= Tasks to complete =
A. In the interview excerpt, how many days did the marriage to Rick Salomon last before it ended?
B. Pick up the interview excerpt after its final paragraph and continue it.

= Provided text =
I’m not sure how well she can sleep in a trailer but she seems to think living there is perfectly fine. No wonder she likes a long hotel lie-in. Today she says she’ll sleep on the plane. When will she be getting back to her real house? What actually happened there?
“I always had this trailer. My brother lived there for a couple of years when he was trying to get on his feet with his family. I told him, Terry I need my trailer back. The kids are there with their friends. They have their surf boards. It’s like Stand By Me. They have their independence. They get home, grab their surf boards, go straight to the beach. It feels like a weekend place. It’s difficult to get them out of there. But my house will be finished soon. It’s about a month away. The main house has been the done. My pool needs to be filled and the deck done.
“What happened was I had a contractor who went way over budget. While I was travelling I wasn’t looking and they were spending all this money on my house that I wasn’t intending. Then I had to pay my taxes and people that owed me money couldn’t pay me. All over the world everything froze. Everyone was struggling. So my plan unravelled. It was my fault because I didn’t manage it properly and I think I was an easy target. But everything’s OK now.”
If she’s indoors she likes to watch Fellini and Russ Meyer films. She would love to get back into acting. Her success in Dancing With The Stars has encouraged her confidence.
“I didn’t think I had a chance as an actress but when I did Dancing With The Stars I thought I’m really going to take this and use it as an experiment. I’m going to come up with different characters and see how they would dance, and people really responded to that. It worked.”
She is indeed adored by the public. Both men and women have a soft spot for her, but there is an impulsive, reckless, insecure side to her. And as sharp as she is she’s made some stupid mistakes with her love life. She married her friend Rick Salomon and they got divorced after a record 72 days. Does she regret that?
“Well it was annulled. So that tells you right there. He was a friend for a really long time. I think Las Vegas took its toll. Too many bottles of champagne. We did something really silly and immediately rectified it.”

= Records provided =
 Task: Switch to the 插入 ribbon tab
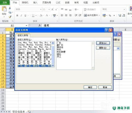pos(35,3)
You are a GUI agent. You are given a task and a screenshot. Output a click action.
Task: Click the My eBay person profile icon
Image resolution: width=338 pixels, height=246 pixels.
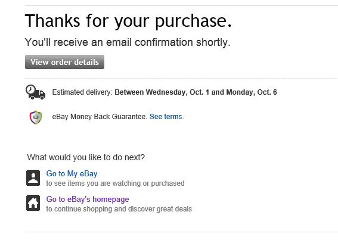[x=33, y=178]
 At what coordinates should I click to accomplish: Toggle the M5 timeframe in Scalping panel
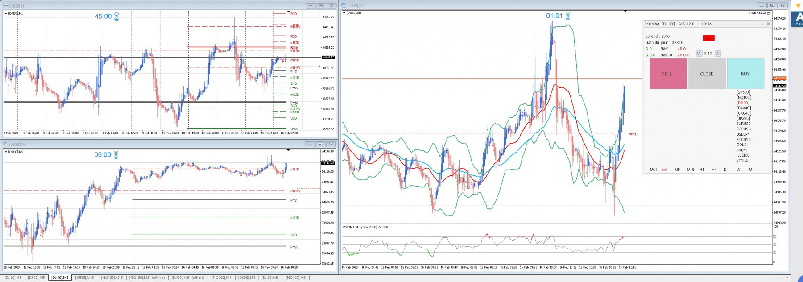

= Results by task =
A. It lasted 72 days.

B.
I have read that you like to do a prayer walk along the beach? “Yes. A Bible study walk. I have a minister from Pepperdine (University), and when we walk it’s not really prayers, but he does bring up ministry. I love church. I love tradition. I love ritual. I love the Bible. My dad read it ten times. I think it’s historical and life-affirming.”
Last time we met you remarked, My breasts had a great career, I just tagged along.” Are you ready to reverse that? “I’ve thought about it, getting rid of these things.” 
I tell her I didn’t mean that. I meant are you ready for them to follow rather than lead, let them be the ones who tag along in your moment.? “Sure,” she says laughing. “We can say that. But as soon as they are falling behind me I am in big trouble. 
“It’s funny how your life takes off on you. You don’t know where you are going and it becomes a blur. It feels like a started Baywatch. Then I did Dancing With The Stars. I don’t know what happened in between. I know I had children and that was a good thing. Everything else was just crazy. Rock and roll crazy. Sex and drugs and rock and roll. Wild. I am really proud of myself that I didn’t get destroyed by it. It made me stronger. It made me persevere and actually do some good things, like my animal rights work. I used to be so shy. I threw up when I did Playboy for the first time. I hated being shy. But that’s what I do. I jump into things. Like this dancing. I had never danced in my life and I thought this is the only way I’m going to learn…” 

And now she is dancing all over the world. The cha cha in Australia and the Argentine tango in Montreal. We arrived at her check-in and I wish her good luck and feel that she really is ready to dance all over the world.